Another strategy to increase donor numbers is to use ‘non-heart-beating’ donors. For many years, organs for transplantation have originated from ‘heart-beating’ donors – in whom the diagnosis of death has been made by neurological criteria – the absence of brain stem reflexes and respiratory drive. The circulation is still intact and the organs remain perfused with oxygenated blood until the time of cooling and removal from the abdomen. However, in other potential donors the diagnosis of death is made on cardiac criteria – cardiac arrest. In such donors the organs necessarily suffer a period of warm ischaemia – from the time the circulation stops until the time the surgeon can introduce an aortic cannula and cool the organs. Such donors may be ‘controlled’ – in which cardiac arrest is predicted as part of a planned withdrawal of treatment in a patient (for example) with a catastrophic neurological injury – or ‘uncontrolled’ – in which the cardiac arrest is not anticipated. In the latter, because of the lack of preparation, warm ischaemia times are longer. There is now good evidence that kidney transplants from non-heart-beating donors can be as effective as transplants from ‘conventional’ heart-beating donors. Liver and lung transplantation has also been performed successfully using non-heart-beating donor organs. As more is known about the mechanism of damage to an organ during the process of transplantation, it is likely that transplants will be performed with increasing frequency and success using less ideal donors.

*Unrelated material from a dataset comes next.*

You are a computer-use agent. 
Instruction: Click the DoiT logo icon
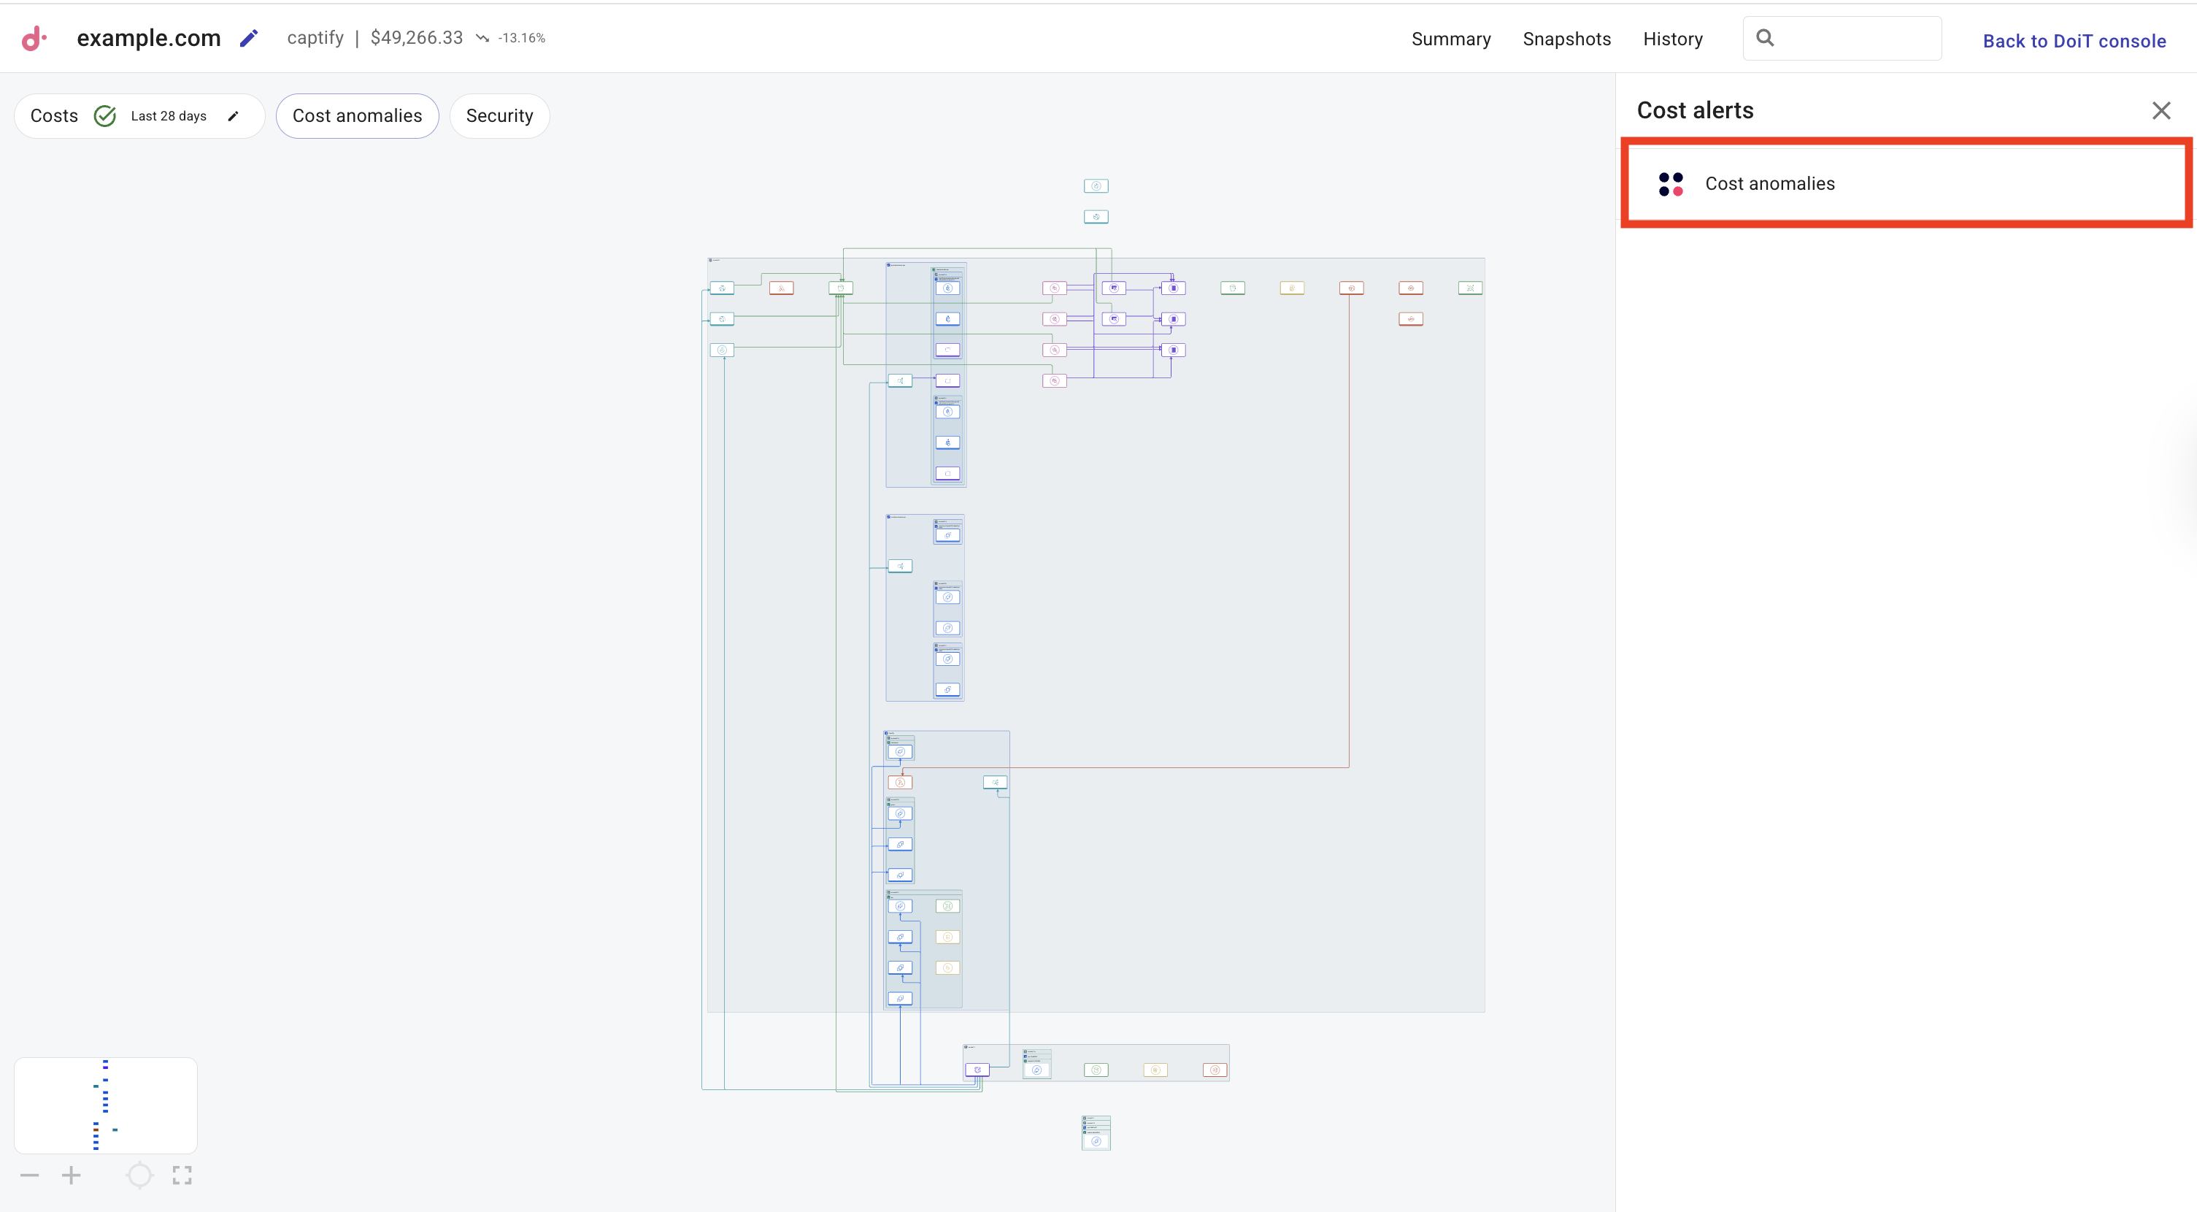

Transplantation is a story of medical success, but also a victim of its own success – the lengthening waiting lists are evidence of the degree to which demand is exceeding supply. It is a field in which clinical practice is close to the scientific frontier and laboratory advance is often followed closely by clinical innovation. It is likely that developments in the basic science of organ preservation, immunology and pharmacology will continue to feed directly into improvements in patient outcomes.
Professor Peter J Friend is Professor of Transplantation at the Nuffield Dept Surgery, John Radcliffe Hospital and Fellow of Magdalen College, Oxford.